-- begin Provided text --
5. Raft publishes content

Registration Entry

Register http interface

@RestController
@RequestMapping(UtilsAndCommons.NACOS_NAMING_CONTEXT + "/instance")
public class InstanceController {
 
    ......
 
    @CanDistro
    @RequestMapping(value = "", method = RequestMethod.POST)
    public String register(HttpServletRequest request) throws Exception {
        // Get namespace and serviceName
        String serviceName = WebUtils.required(request, CommonParams.SERVICE_NAME);
        String namespaceId = WebUtils.optional(request, CommonParams.NAMESPACE_ID, Constants.DEFAULT_NAMESPACE_ID);
 
        // Execute registration logic
        serviceManager.registerInstance(namespaceId, serviceName, parseInstance(request));
        return "ok";
    }
}

Examples of registration

@Component
@DependsOn("nacosApplicationContext")
public class ServiceManager implements RecordListener<Service> {
 
    ......
 
    private Map<String, Map<String, Service>> serviceMap = new ConcurrentHashMap<>();
 
 
    ......
 
    // Register new instances
    public void registerInstance(String namespaceId, String serviceName, Instance instance) throws NacosException {
        // Create empty service, all services are stored in service Map, service Map type is: Map < String, Map < String, Service >, the key of the first layer map is namespace, the key of the second layer map is service Name;
        // A clusterMap is maintained in each service, and two set s in the clusterMap are used to store instance s.
-- end Provided text --
-- begin Exercise inputs --
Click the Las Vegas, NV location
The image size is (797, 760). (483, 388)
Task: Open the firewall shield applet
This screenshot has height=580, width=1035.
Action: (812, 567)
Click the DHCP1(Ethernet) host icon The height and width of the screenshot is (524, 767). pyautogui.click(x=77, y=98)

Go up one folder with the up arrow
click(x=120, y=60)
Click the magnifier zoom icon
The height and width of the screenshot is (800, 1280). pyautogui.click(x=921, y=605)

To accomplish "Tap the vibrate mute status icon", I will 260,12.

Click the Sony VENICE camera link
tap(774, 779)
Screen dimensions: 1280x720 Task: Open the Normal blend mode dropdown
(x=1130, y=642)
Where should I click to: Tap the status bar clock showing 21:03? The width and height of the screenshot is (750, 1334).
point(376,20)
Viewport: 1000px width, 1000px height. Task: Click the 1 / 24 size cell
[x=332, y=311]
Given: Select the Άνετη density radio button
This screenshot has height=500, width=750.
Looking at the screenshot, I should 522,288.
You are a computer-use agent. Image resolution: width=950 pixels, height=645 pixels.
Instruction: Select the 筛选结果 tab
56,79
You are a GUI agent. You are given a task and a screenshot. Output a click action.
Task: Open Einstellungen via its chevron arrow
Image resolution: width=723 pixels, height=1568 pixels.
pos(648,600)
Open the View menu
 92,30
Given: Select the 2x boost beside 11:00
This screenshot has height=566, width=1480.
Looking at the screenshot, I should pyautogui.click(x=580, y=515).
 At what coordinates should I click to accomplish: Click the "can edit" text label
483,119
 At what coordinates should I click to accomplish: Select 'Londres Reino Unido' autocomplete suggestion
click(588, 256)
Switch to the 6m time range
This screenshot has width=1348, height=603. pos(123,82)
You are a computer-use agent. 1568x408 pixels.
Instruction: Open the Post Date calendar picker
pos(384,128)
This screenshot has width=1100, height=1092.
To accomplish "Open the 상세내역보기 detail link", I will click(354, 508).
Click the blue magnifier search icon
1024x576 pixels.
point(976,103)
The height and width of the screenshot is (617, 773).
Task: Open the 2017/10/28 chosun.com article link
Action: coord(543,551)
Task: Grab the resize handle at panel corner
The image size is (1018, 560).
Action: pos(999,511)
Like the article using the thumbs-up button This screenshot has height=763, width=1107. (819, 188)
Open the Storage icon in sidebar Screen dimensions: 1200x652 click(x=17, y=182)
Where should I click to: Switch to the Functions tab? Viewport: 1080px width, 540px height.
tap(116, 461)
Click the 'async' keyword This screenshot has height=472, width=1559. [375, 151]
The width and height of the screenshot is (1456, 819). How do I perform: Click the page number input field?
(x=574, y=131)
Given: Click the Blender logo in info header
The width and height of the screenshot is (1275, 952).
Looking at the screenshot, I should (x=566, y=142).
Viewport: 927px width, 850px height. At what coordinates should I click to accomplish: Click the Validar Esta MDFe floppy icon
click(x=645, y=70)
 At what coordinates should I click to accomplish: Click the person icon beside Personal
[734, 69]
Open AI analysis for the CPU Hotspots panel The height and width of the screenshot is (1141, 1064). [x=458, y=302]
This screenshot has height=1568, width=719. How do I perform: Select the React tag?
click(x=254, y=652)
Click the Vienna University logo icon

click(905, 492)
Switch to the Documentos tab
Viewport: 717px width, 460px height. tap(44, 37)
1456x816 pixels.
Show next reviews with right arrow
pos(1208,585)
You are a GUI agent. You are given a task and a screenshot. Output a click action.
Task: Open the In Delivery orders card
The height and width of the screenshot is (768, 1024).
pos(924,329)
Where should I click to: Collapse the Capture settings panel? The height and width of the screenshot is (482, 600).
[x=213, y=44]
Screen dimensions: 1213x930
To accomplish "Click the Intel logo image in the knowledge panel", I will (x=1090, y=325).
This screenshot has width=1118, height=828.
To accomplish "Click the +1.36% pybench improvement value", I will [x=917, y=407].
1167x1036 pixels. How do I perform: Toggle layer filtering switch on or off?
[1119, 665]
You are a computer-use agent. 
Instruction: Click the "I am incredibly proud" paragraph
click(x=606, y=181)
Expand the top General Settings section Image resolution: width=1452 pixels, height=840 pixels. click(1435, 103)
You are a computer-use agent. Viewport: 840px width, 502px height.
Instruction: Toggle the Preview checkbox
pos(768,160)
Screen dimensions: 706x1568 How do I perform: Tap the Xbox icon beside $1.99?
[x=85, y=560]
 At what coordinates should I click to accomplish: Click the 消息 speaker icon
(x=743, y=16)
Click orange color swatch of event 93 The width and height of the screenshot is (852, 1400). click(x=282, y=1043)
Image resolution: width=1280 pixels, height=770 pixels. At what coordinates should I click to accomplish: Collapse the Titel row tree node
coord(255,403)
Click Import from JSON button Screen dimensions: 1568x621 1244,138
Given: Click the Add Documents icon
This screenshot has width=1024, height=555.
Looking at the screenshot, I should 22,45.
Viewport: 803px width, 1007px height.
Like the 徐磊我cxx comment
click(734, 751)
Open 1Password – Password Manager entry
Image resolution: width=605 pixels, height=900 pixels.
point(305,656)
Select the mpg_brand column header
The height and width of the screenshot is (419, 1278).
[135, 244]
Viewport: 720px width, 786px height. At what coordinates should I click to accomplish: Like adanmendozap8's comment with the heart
-- end Exercise inputs --
To do —
1 – In the Nacos registration code, how is serviceMap organized, and what holds the instances within each service? Answer in one to three sentences.
2 – Locate each line of the entries containing the word "arrow" and copy those lines.
The Nacos registration code and the entries are unrelated to each other.

Exercise solutions —
1 – serviceMap stores all services in two layers of maps: the first layer is keyed by namespace and the second by service name. Each service maintains a clusterMap, and two sets in that clusterMap store the instances.

2 –
Go up one folder with the up arrow
Task: Open Einstellungen via its chevron arrow
Show next reviews with right arrow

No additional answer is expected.